Sunday, 7 March 2021

Landscape, nature, and outdoor activities

Forest regeneration, Ryvoan Pass, Cairngorms

Recently Alex Roddie posted an excellent thought-provoking piece on the TGO website titled Has outdoor culture become too detached from nature?  I’ve been thinking about the relationship between outdoor activities like hillwalking and nature activities like bird watching on and off for many years and this piece stimulated such thoughts. I agree with Alex that detachment from nature is a problem, but I don’t think it’s a recent problem and I think there are signs that it’s decreasing. There’s also the question of defining mountain culture. I don’t think it’s just one thing. I’m not going into that here, however. Maybe in another post.

In his excellent book Our Place (my review here) Mark Cocker writes about the ‘Great Divide’ between landscape protection and nature conservation that began many decades ago. National Parks were seen as being about the first (which may partly explain why biodiversity is poor in many of them) while nature reserves were about the second (though many of these seem more concerned with maintenance of an already depleted environment rather than restoration). This split seems to be echoed by some outdoors people and organisations. Many years ago, I remember a response to a piece I wrote about forest restoration from a walker who said he didn’t want trees because they spoiled the views. And way back in the late 1970s I remember talking to a rock climber who said he didn’t like having to walk to a crag because it was boring, and the ideal climb would start at the roadside so the belayer could sit in the car. He had no interest in nature.

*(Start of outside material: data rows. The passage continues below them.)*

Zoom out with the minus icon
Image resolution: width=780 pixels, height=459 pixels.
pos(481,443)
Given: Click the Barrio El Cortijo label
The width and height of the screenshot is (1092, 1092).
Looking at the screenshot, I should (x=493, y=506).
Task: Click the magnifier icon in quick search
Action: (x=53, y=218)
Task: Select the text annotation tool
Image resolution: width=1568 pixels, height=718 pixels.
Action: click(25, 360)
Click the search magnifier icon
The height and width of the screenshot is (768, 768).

Whilst there were always some mountaineers, walkers and climbers who didn’t think there was a divide between nature and landscape and outdoor activities going right back to John Muir and earlier I think there are more now. Mountaineering, backpacking, and walking books and articles now often include an appreciation of nature as a given. Not that many did in the past. Concern for biodiversity, climate change, and the environment in general has grown throughout my lifetime. Partly this is due to more and more easily accessed information, partly it’s due, sadly, to ongoing degradation and destruction – there’s nothing like seeing a favourite place wrecked by a bulldozed road, windfarm, plantation, or ski resort to make you think about conservation. Guidebooks contain more information on nature than they used to and there are books like the SMC’s Hostile Habitats specifically about nature in the mountains.

I’ve never understood this divide myself, maybe because I started out on the nature side. My first walks in flat coastal Lancashire were to watch birds, look at plants, collect seashells and more. My first outdoor books were not backpacking guides or mountaineering accounts but field guides to birds, animals, and plants. The first piece of outdoor gear I ever owned was a pair of binoculars, which I treasured. When I discovered mountains and hills I didn’t forget the birds and plants, I just had a new world in which to see them.

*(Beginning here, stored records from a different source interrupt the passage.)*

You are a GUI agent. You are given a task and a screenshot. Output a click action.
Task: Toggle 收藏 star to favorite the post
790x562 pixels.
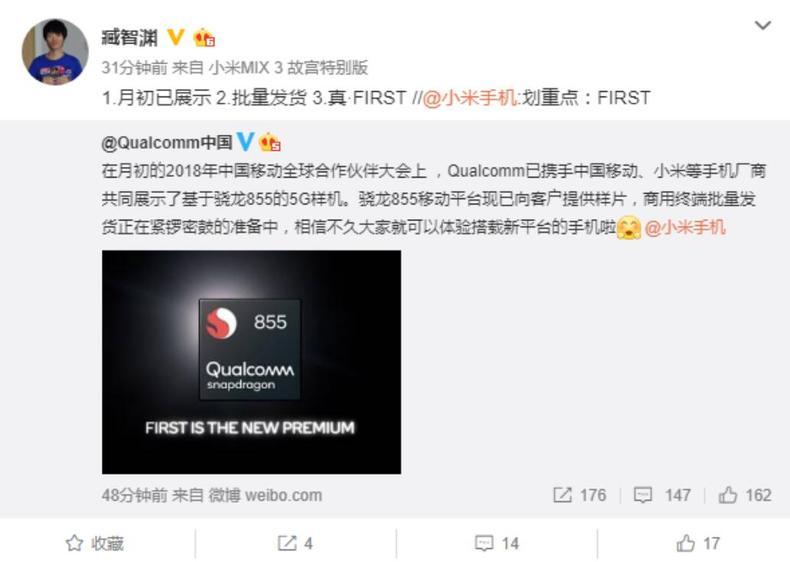coord(95,543)
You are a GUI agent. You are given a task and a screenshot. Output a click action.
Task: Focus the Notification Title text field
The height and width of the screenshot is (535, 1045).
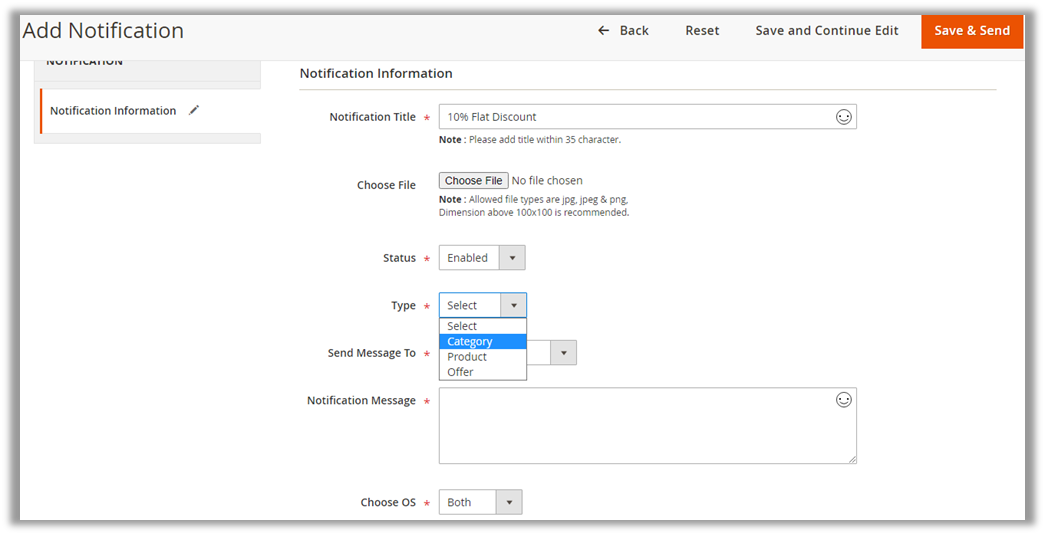[635, 117]
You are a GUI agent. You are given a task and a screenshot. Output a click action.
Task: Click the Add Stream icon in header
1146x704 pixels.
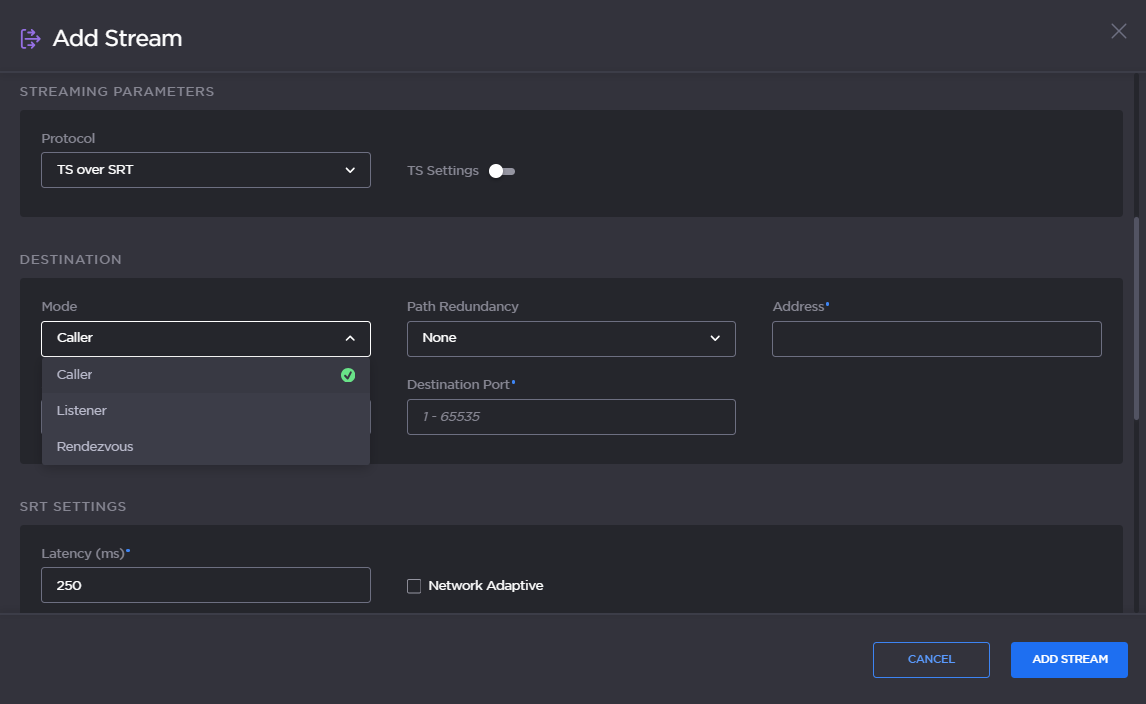(x=30, y=39)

Reading a natural history guide to the Sierra Nevada on a road walking stretch of the Pacific Crest Trail in 1982

I’ve always liked knowing what things are called and how they relate to each other, how nature and a landscape works. On walks in unfamiliar places a natural history guide was more likely to have a place in my pack than a route guide. Now I don’t think being able to give it a name is needed to appreciate a bird or a tree. Enjoyment and connection can be felt without doing so. I do find being able to do heightens my appreciation and understanding. In the same way I don’t think there’s a ‘right’ way to enjoy the hills or wild places. Walking slowly is not better or worse than walking fast. You can ignore or appreciate nature at any speed and while doing any human-powered activity.

In his piece Alex Roddie writes “One of the most damaging ideas in history is that humans are above nature. But we aren’t. The natural world is more than just a playground or a gym; it’s a home for countless other creatures, and it’s under threat as never before. That includes our mountains.”  I agree. I wrote something similar in my first book, forty-five years ago: “our modern detachment from nature, from the force of which we are a part, our futile attempt to prove ourselves separate from and superior to the ecological system that allows us to live, our view of the world as an enemy to be conquered, and a bottomless treasure chest to be exploited, are the very escapist and selfish attitudes that have led us to the brink of the abyss of annihilation on which we are poised. Re-establishing our place in the natural scheme of evolution and the real world is essential if we are to have a future”.

I feel sad that after all these years my words still apply and that the need to do something about this has grown more urgent. I do hope that we are at a turning point though. Pieces like Alex Roddie’s help and are needed.